There are a number of potential barriers to registration and enrolment in the health insurance programme. Individuals may not know about the programme, may not understand how insurance works or what is covered, or may not know how to go about registering. Some individuals may also be unable to afford the premium at the time it is due. While an 11–14 GHC payment is not a particularly high amount even in rural Ghana, a large family may find it a challenge to put together the money to cover every adult household member under the age of 70, particularly at a set time each year, as there is no flexible payment option. Individuals may also believe that insurance is not a good value for them because of lack of availability of providers, benefit limitations, or because they do not think they will need health services, or perceive the quality of services available to be low compared to health care paid for out-of-pocket, or on a “cash and carry” basis. Lastly, individuals may have every desire and intention to register, but simply do not get round to doing it.

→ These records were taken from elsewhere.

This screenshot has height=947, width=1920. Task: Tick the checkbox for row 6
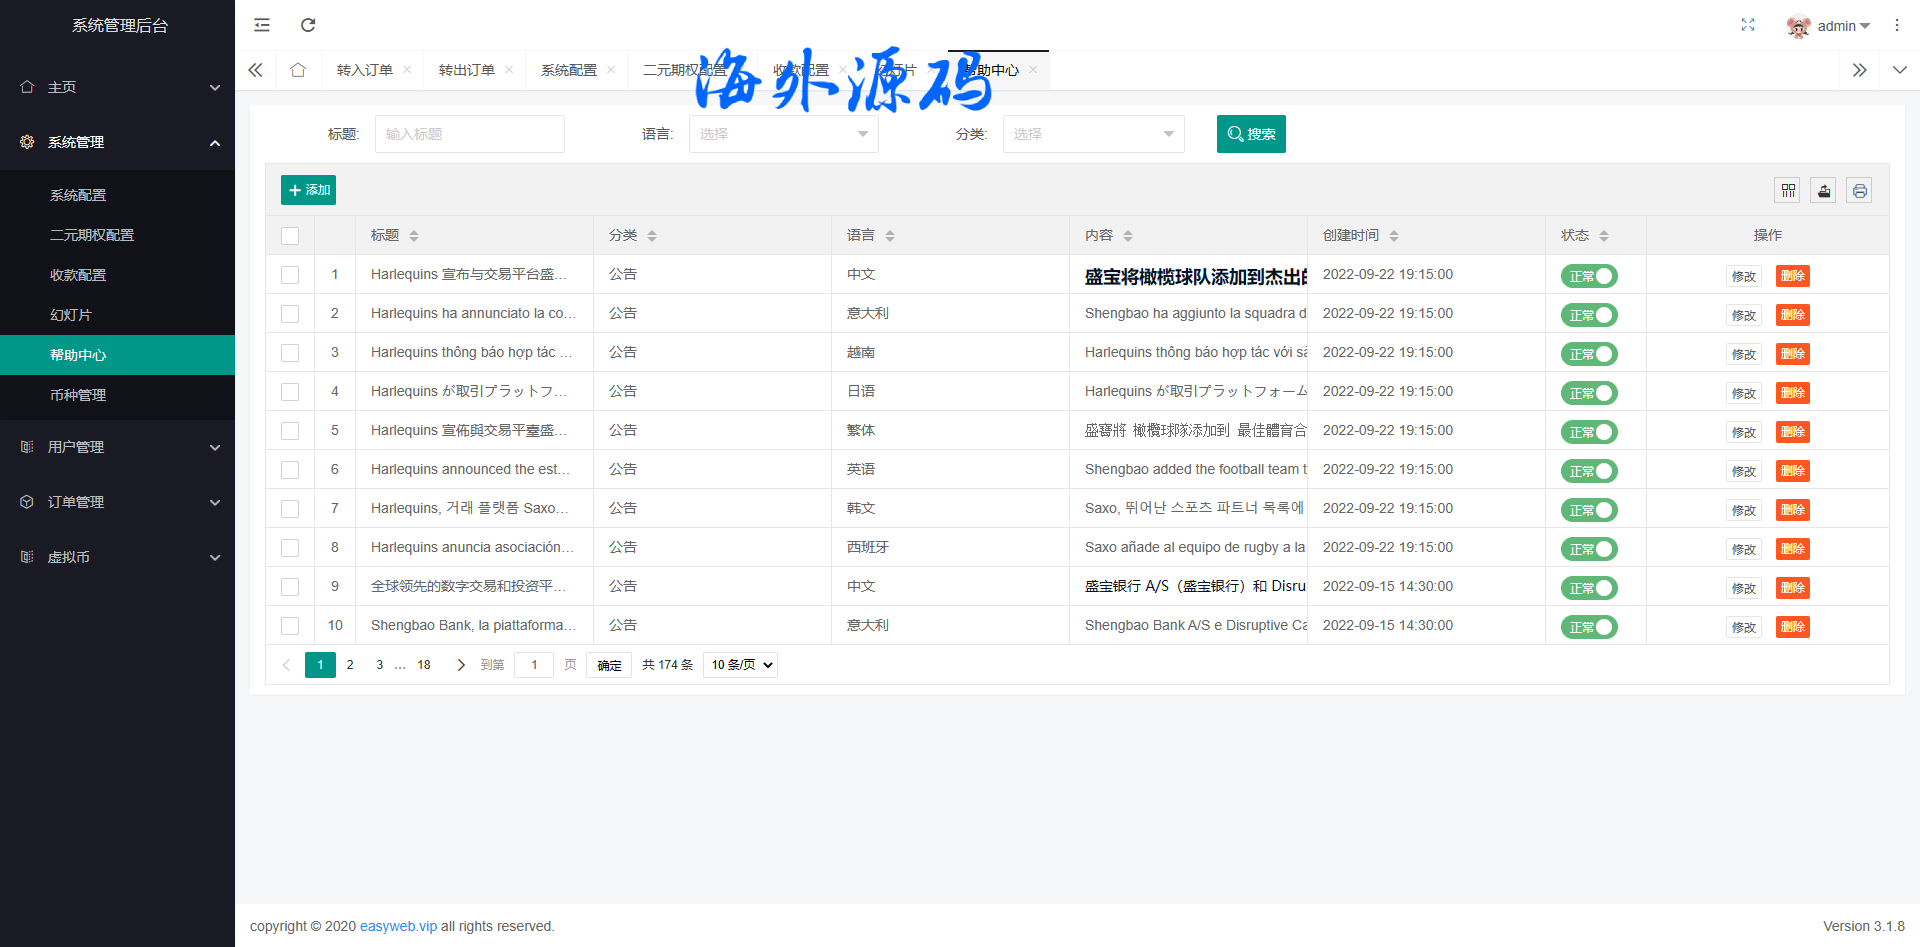coord(290,470)
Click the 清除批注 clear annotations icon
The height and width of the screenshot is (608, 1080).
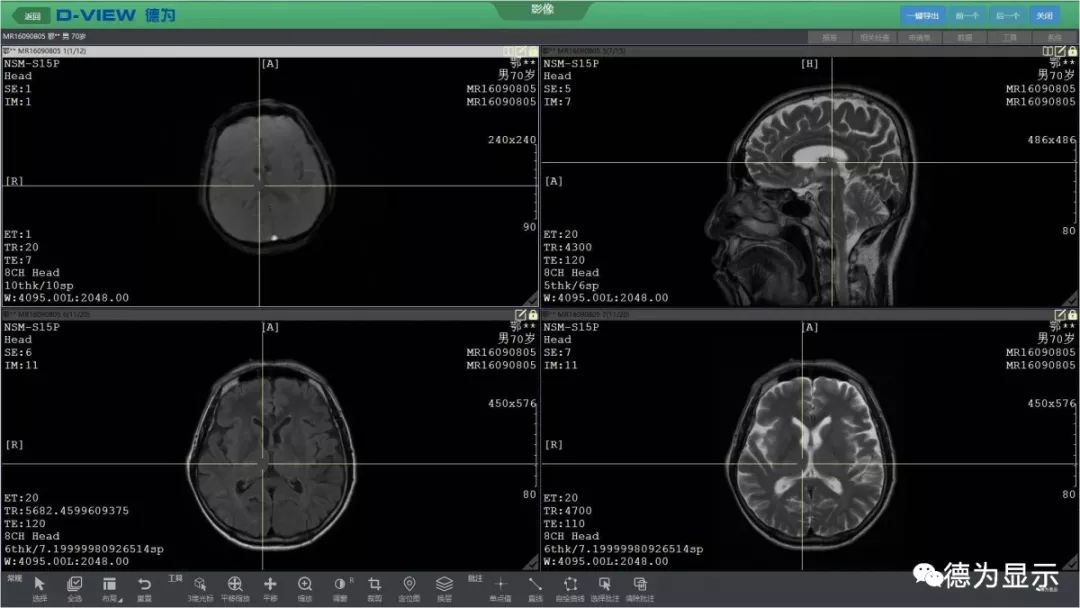(x=640, y=585)
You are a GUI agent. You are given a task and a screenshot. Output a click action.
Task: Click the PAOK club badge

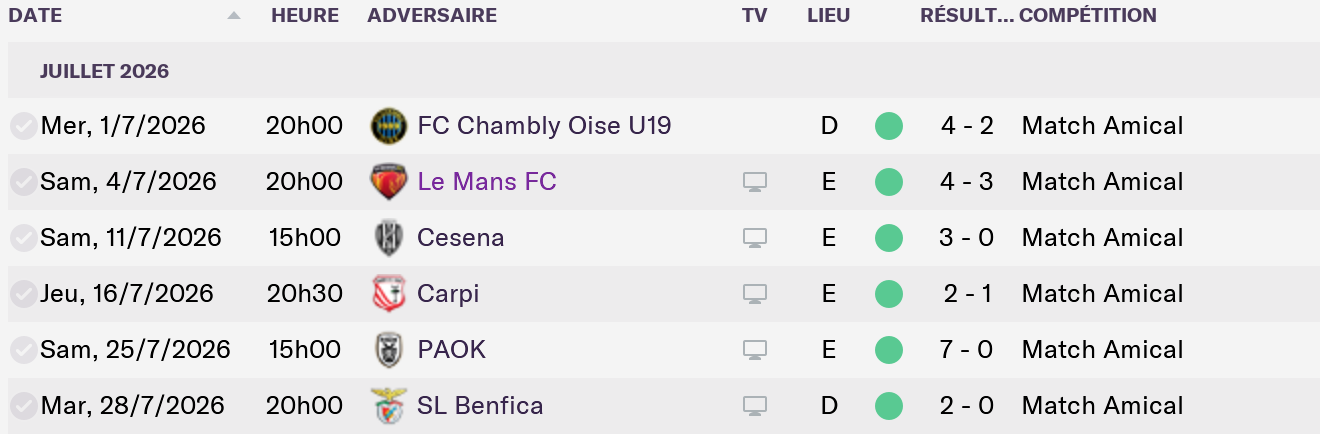click(386, 350)
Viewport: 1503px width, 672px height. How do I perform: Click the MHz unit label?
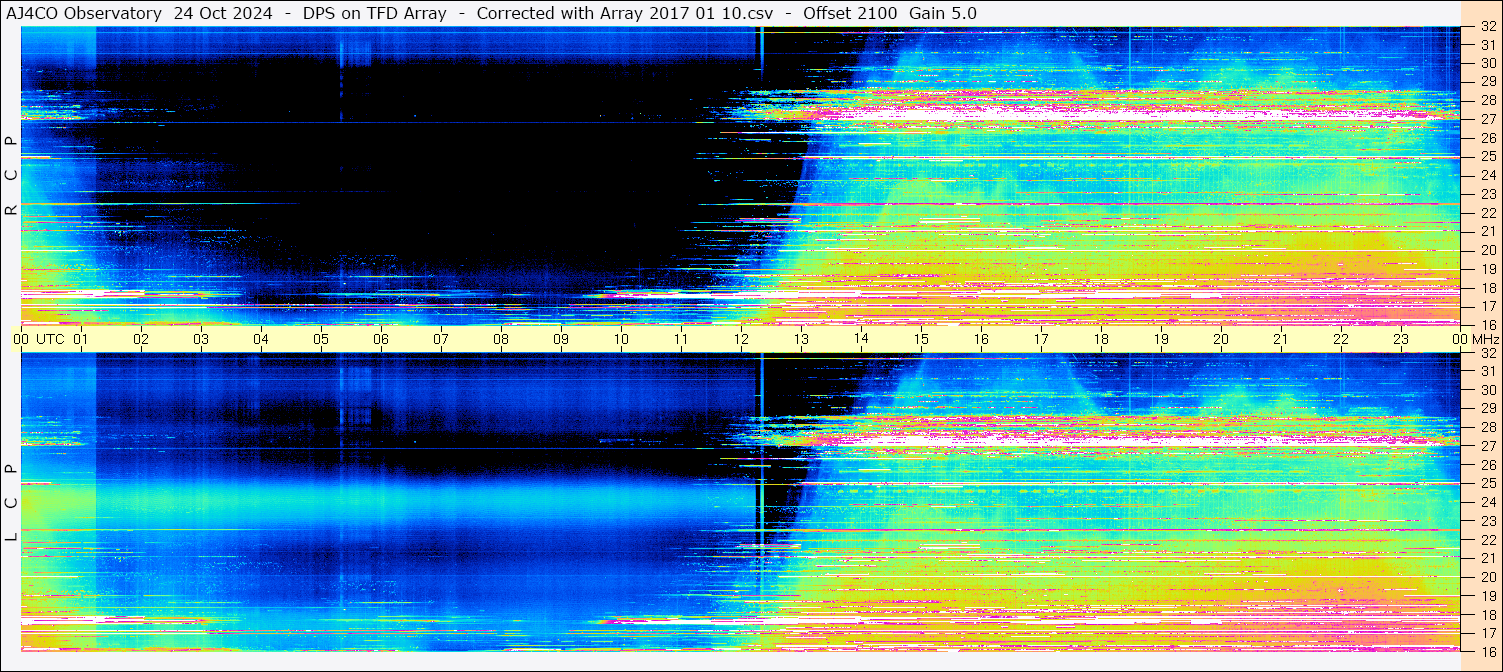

Date of last Learning Journey update: March 2013

[1]National Health Insurance Authority Report, 2009

[2]National Health Insurance Authority, Annual Report, 2009

[3]Oxfam International 2011. “Achieving a Shared Goal: Free Universal Health Care in Ghana.” http://www.oxfam.org/en/policy/achieving-shared-goal-ghana-healthcare (March 9, 2011).

[4]National Health Insurance Authority, Annual Report, 2010.

[5]Some of SAT’s groups served by its Tamale branch are located in the areas served by the Tolon NHIS office. People may register at any NHIS office, so the Tolon NHIS office possibly serves some people living within the city of Tamale as well.